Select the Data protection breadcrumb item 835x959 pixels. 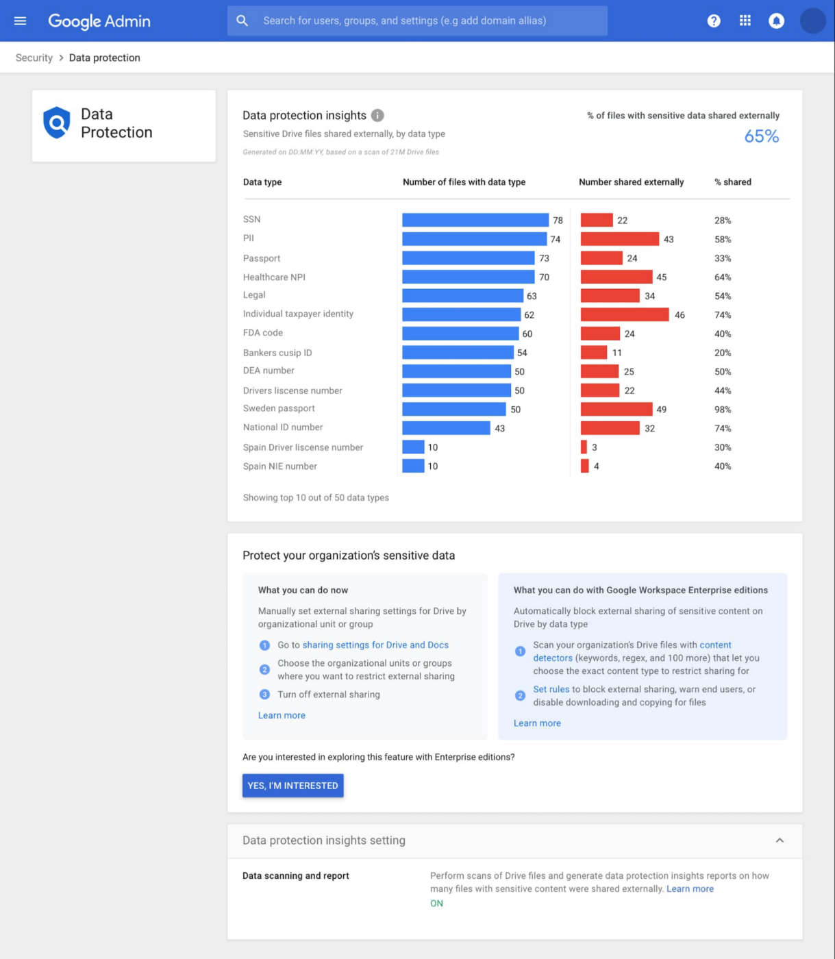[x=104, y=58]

==

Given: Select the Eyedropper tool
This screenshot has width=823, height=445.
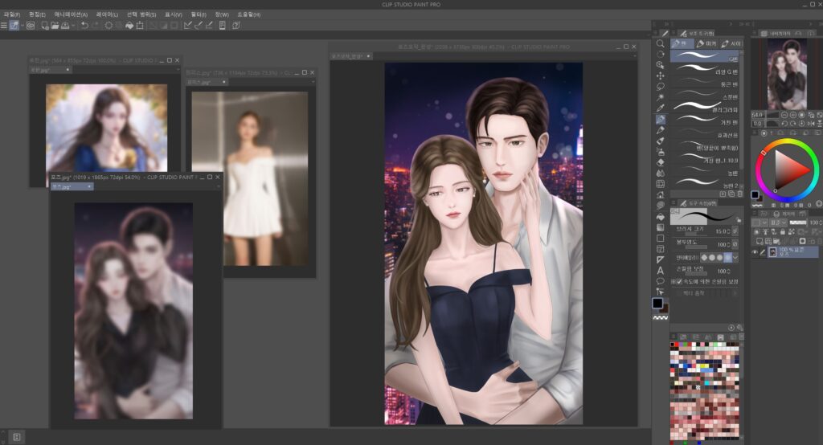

---

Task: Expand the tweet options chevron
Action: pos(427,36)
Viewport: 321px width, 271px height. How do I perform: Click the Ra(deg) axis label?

ACTIVITY
Go to the line with "Given: Select the Eyedropper tool" in the entries above and repeat every line from there through the line with "This screenshot has width=823, height=445.", exactly and with no other text.

ANSWER SECTION
Given: Select the Eyedropper tool
This screenshot has width=823, height=445.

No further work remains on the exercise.